Should you consider buying an acupuncture franchise?
Similar to other professions, (law, architecture, accounting, etc.) the school that taught you the basics of acupuncture and offered clinical experience to prepare you to become an excellent practitioner, may not have given you much information about running a business.
So in addition to your work treating patients, you find yourself in charge of billing, accounting, marketing, and perhaps housecleaning. Are you doing it correctly? It’s hard to say.
The first acupuncture franchise business in the United States now offers an alternative.
Practice in a box
Modern Acupuncture has awarded 140 franchises since 2014 with 29 open and 21 under construction.
“We offer the consumer an unmatched acupuncture experience and value proposition that is superior to the competition. Modern Acupuncture was designed based on consumer wants and needs, and we proudly offer acupuncture treatments to the public,” the company says on its website. “We deliver affordable acupuncture in first-class high traffic retail shopping centers with convenient hours including nights and weekends.”
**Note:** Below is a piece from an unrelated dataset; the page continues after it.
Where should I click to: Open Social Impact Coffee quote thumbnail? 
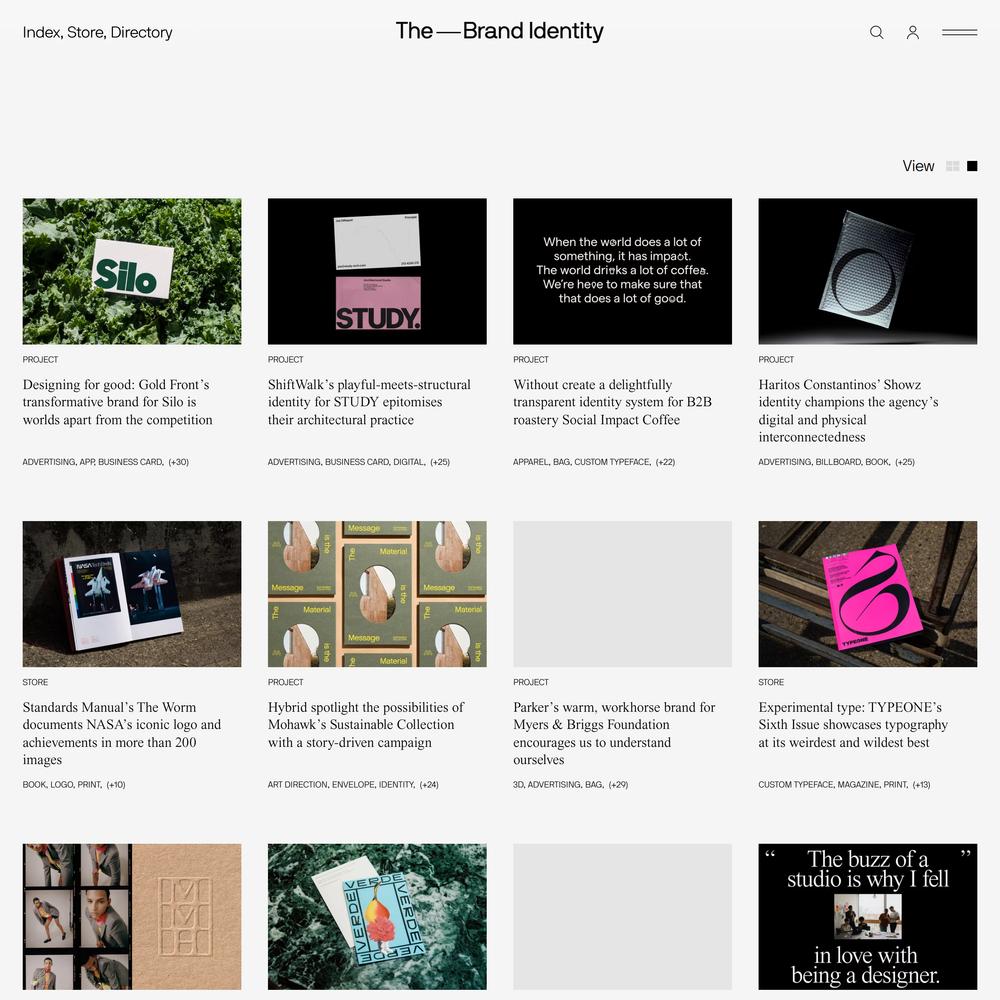pos(622,271)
The headquarters provides franchisees guidance on every aspect of running a business, including a business plan, staffing, advertising and billing software. It offers support on insurance and collection and an operations team answers franchisee questions about daily issues and long-term strategy.
What would prevent you from buying in?
Perhaps the price. Modern Acupuncture estimates costs to open a franchise office will range from an estimated $375,000 to $625,000. Some of that goes to Modern Acupuncture — the franchise fee is $29,500 – but much pays for the start-up costs of any business, including equipment, real estate and the like. The company advises franchisees to have between $18,000 to $40,000 in additional funds to smooth out the first three months.
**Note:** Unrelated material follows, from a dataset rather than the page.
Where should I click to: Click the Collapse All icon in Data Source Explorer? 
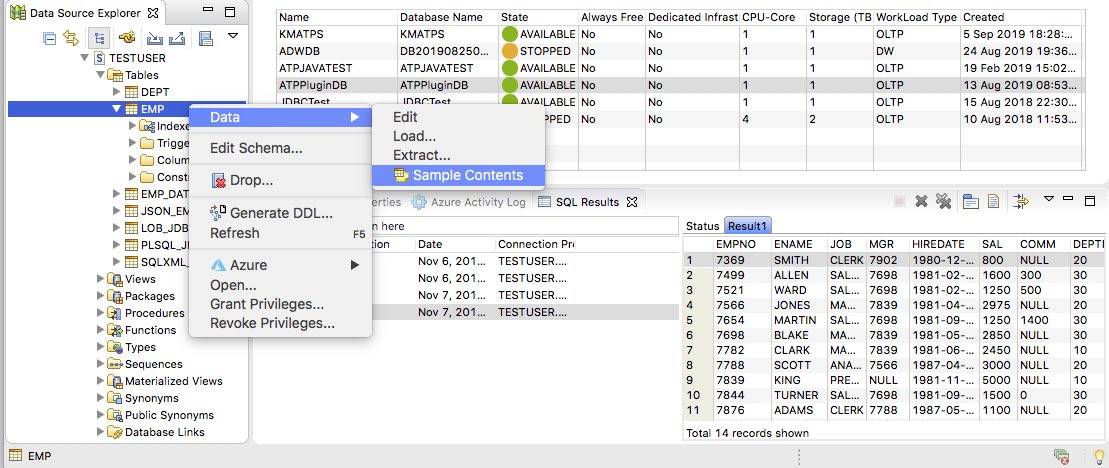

Modern Acupuncture was founded by a group that created The Joint, a franchised operation for chiropractic, which has also been a successful franchise operation. Interestingly, many of the owners of individual franchises and regional licensing rights are not acupuncture practitioners, but business people.
Franchise Times magazine described a typical set-up for a Modern Acupuncture office as an open bay model with multiple chairs with patients. An acupuncturist can treat more than one patient at a time. Sheer partitions offer some privacy. The centers, most of which will be built in shopping centers and other high-traffic sites, are 1,000 to 1,500 square feet.
Ultimately, the decision to run your own office or join a franchise depends in great part on your tolerance for business issues and the desire to offer patients the best possible acupuncture treatment.